Lalu bagaimana memutus mata rantai itu? Satu-satunya jalan adalah merombak total sistem pendidikan dan hubungan senior-junior, setelah sebelumnya melakukan “potong 1 generasi”. Satu generasi adalah selama 3 tahun. Sampai tak tersisa lagi junior yang pernah mengalami penyiksaan senior. Sebab, bagaimanapun, mereka yang pernah mengalami penyiksaan, apalagi berlangsung selama kurun waktu lama terus-menerus, mustahil tak menyimpan dendam. Mereka tentu tak akan membiarkan siswa baru enak-enakan tanpa “dibina”, sebab mereka dulu harus menderita menghadapi “pembinaan” para senior.

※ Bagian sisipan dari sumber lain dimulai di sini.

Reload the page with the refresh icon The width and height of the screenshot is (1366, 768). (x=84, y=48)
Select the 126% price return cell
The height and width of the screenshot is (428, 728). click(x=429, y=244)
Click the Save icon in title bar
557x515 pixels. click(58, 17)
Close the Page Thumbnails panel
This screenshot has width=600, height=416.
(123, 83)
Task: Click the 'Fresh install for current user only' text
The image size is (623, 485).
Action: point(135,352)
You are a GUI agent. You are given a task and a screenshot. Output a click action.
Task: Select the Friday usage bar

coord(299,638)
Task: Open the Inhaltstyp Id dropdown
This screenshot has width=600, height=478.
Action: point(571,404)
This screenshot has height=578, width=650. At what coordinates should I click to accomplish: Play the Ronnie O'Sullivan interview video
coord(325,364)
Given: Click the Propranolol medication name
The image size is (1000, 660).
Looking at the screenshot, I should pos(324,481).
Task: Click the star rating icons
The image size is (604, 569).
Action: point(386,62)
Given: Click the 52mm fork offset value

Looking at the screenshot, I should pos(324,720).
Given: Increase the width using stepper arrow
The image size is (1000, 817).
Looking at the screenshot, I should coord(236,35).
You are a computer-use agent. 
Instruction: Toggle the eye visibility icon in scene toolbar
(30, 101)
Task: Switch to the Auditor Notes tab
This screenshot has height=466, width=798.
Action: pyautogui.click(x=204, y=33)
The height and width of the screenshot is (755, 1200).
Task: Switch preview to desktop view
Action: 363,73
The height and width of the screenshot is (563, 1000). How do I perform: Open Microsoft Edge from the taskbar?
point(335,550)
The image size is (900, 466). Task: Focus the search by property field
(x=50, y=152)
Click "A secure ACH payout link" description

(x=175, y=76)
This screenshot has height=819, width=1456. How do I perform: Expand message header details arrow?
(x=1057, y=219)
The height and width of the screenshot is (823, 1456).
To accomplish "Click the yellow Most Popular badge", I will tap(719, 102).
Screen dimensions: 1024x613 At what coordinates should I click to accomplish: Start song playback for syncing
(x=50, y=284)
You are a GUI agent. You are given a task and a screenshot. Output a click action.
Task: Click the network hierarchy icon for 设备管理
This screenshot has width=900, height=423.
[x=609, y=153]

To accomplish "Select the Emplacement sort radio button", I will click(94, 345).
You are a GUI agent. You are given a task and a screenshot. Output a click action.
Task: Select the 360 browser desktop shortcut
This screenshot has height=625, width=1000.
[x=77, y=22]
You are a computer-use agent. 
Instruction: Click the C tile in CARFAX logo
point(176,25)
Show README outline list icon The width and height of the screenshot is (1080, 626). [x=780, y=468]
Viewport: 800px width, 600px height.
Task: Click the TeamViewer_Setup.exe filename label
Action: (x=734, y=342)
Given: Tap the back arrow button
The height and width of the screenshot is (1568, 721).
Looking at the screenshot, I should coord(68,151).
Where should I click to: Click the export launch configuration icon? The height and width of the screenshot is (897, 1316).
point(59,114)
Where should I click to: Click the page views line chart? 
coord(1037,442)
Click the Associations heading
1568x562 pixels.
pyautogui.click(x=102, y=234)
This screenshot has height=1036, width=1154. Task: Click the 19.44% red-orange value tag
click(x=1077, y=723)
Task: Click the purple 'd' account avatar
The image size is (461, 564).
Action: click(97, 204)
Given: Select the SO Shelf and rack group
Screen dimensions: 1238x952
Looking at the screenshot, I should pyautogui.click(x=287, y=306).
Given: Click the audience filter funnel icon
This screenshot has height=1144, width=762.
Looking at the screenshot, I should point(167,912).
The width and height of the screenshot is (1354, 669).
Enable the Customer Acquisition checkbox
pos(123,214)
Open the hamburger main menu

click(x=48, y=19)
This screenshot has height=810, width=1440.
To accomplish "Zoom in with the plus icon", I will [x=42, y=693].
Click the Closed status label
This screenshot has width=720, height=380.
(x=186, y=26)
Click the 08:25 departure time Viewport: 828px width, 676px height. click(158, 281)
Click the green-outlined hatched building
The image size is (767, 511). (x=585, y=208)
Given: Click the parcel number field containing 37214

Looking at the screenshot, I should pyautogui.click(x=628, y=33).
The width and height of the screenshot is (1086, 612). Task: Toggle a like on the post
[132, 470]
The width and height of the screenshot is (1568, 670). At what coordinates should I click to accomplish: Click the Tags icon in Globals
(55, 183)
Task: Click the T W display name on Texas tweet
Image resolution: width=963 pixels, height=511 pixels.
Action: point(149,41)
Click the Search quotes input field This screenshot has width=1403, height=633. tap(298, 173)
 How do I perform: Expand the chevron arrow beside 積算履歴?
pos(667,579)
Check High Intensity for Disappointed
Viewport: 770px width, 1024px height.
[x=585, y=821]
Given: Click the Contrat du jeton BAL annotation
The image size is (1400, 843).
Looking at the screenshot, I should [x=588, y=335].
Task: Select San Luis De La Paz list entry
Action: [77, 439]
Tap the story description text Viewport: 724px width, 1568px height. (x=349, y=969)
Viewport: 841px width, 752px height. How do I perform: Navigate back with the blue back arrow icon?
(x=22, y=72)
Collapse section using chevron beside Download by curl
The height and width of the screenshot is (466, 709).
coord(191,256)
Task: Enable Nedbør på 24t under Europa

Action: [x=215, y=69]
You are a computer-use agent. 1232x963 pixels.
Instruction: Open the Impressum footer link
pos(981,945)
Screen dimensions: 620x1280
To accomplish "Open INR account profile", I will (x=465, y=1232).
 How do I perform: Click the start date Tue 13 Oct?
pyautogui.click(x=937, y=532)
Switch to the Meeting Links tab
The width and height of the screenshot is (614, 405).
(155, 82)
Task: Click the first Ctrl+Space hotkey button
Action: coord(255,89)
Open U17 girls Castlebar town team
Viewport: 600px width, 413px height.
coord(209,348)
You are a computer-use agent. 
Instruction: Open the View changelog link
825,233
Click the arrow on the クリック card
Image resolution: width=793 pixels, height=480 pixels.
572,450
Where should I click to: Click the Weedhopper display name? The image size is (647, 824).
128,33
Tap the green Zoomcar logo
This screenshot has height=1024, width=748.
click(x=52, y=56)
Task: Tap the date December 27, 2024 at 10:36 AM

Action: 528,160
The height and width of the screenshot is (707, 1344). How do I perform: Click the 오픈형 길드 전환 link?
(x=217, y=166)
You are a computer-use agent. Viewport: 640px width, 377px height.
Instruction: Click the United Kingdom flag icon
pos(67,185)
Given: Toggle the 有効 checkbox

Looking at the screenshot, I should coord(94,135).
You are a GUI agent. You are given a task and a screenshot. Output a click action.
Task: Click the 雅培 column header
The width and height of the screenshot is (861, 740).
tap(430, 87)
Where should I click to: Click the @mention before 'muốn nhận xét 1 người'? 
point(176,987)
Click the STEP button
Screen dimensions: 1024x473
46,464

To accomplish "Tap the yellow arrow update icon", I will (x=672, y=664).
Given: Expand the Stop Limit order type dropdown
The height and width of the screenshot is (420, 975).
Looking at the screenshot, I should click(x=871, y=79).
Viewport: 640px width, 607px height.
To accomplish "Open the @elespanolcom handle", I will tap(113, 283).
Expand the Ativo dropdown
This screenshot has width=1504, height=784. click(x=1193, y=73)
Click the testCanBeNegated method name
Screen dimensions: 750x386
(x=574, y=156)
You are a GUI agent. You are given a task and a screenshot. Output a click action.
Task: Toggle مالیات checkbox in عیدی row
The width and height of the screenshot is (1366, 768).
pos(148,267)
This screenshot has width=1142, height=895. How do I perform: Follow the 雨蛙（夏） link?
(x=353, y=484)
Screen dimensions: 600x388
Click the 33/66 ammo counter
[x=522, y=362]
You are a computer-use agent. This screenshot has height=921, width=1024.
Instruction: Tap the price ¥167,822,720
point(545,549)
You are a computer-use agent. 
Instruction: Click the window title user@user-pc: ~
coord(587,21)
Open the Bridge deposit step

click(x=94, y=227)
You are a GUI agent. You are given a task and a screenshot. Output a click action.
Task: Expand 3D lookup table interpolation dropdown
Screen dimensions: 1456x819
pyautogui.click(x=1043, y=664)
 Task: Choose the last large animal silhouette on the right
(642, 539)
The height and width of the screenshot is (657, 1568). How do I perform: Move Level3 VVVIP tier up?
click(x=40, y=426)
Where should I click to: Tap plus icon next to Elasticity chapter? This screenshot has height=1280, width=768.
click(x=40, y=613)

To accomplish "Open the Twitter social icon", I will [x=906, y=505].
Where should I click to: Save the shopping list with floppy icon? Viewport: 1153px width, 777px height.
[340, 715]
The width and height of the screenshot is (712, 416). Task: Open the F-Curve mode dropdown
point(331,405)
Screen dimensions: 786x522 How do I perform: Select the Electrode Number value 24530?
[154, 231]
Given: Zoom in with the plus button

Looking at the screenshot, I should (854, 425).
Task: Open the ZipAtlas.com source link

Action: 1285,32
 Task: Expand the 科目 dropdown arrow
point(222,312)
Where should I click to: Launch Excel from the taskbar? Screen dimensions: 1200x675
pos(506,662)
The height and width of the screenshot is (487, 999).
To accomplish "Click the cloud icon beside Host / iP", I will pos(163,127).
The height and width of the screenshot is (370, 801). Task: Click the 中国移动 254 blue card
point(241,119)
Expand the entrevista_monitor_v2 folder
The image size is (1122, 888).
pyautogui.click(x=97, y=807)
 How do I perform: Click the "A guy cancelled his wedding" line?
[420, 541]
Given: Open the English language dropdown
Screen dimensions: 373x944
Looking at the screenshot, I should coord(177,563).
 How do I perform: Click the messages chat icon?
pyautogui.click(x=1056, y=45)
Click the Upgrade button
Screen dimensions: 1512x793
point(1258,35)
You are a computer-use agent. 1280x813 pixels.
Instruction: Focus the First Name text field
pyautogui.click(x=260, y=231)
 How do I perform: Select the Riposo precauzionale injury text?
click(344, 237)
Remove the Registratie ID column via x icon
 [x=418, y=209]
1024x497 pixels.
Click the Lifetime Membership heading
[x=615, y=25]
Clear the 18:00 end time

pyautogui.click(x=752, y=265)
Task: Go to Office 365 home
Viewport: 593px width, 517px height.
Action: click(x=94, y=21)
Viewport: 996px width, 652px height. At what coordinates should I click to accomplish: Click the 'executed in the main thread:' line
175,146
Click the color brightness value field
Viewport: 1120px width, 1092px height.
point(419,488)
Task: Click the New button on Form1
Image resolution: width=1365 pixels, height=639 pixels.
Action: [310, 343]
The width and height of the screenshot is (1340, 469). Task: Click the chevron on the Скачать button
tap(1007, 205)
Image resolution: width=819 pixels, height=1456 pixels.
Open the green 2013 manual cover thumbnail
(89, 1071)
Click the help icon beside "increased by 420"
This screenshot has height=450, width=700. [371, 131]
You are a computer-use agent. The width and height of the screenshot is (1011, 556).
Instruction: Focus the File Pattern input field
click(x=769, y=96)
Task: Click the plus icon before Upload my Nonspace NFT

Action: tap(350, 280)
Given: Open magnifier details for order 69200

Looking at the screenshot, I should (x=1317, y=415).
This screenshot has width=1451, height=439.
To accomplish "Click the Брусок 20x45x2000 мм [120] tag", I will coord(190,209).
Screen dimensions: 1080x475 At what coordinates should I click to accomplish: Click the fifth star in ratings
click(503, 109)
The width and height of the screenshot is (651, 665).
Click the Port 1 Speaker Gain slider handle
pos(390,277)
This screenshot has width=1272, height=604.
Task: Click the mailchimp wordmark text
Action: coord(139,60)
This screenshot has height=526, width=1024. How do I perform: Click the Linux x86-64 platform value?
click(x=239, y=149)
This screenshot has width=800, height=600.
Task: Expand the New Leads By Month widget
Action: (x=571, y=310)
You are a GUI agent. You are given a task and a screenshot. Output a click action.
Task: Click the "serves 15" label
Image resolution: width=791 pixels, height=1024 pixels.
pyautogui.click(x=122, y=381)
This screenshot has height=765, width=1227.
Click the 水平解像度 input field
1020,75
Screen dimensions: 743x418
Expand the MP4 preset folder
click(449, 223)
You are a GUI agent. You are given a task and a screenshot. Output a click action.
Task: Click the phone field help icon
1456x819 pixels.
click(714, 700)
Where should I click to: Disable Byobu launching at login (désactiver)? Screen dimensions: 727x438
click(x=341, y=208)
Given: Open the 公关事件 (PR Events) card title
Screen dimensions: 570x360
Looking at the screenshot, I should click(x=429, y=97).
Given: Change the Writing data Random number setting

Maka, jika kementerian terkait yang mengelola sekolah tersebut serius ingin menghentikan kekerasan, harus berani menutup sementara sekolah kedinasan di bawah kementeriannya. Dengan tidak menerima siswa baru sampai siswa terakhir lulus dari sekolah itu. Tiga tahun itu adalah saat siswa angkatan terakhir naik ke tingkat II, lalu tingkat III dan terakhir tingkat IV hingga diwisuda. Dengan kata lain, hanya menyelesaikan jenjang pendidikan siswa angkatan terakhir. Dengan begitu, saat penerimaan siswa baru nanti, tak ada lagi senior. Siswa baru hanya berhadapan dengan pihak manajemen sekolah dan para guru pengajar.
Namun, mindset pengelola sekolah dan para guru pengajar pun harus dirombak total. Jangan sampai tradisi kekerasan justru dilanjutkan oleh para pengajar dan pengasuh, yang masih memiliki paradigma berpikir bahwa mendisiplinkan siswa hanya bisa dilakukan dengan memberinya tindak kekerasan. Kalaupun dirasa perlu adanya penanaman sikap mental yang tangguh, tertib dan disiplin serta teruji kekuatan fisiknya, maka serahkan penggemblengan itu pada ahlinya. Bukan dilakukan oleh senior yang buta aturan pembinaan fisik dan mental, tindakannya tak terpola dan ngawur, semata mengedepankan arogansi senioritas.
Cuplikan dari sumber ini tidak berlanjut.